Provided data:
+ + + +

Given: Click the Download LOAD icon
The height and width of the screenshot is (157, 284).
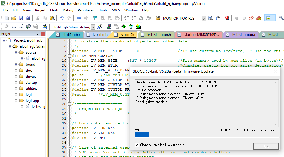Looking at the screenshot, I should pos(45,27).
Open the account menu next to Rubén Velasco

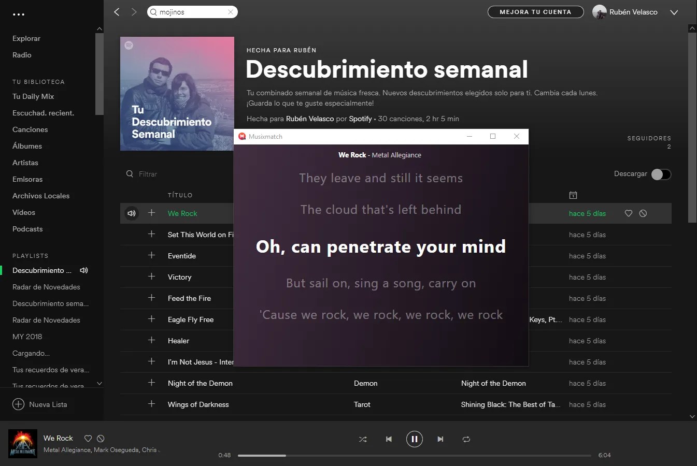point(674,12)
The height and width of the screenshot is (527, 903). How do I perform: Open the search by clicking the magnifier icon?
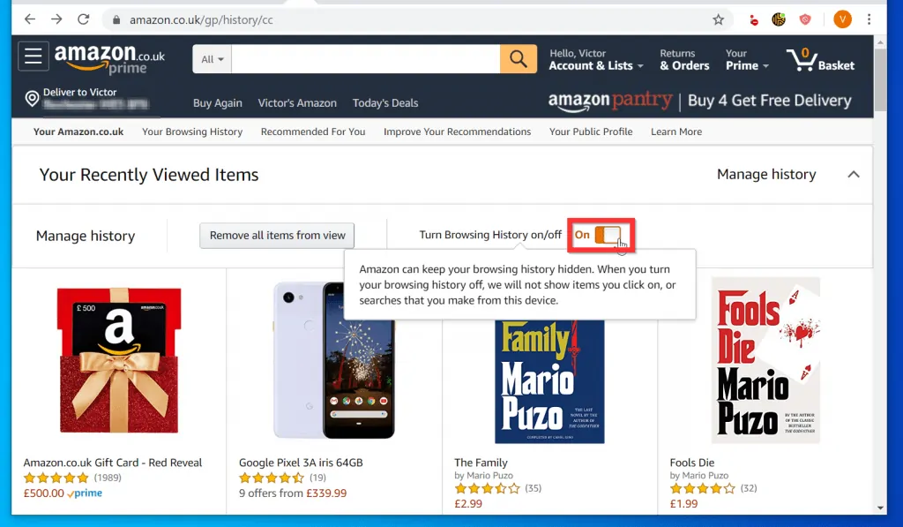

+ + + +

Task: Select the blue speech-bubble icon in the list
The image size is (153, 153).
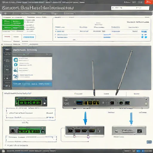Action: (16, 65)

+ + + +

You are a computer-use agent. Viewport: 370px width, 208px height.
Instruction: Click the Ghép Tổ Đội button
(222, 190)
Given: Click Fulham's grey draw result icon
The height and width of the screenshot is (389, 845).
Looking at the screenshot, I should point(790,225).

+ + + +

Your task: Gather every line of the listing above that contains the word "Open".

Solved problem:
Open the account menu next to Rubén Velasco
The height and width of the screenshot is (527, 903). How do I perform: Open the search by clicking the magnifier icon?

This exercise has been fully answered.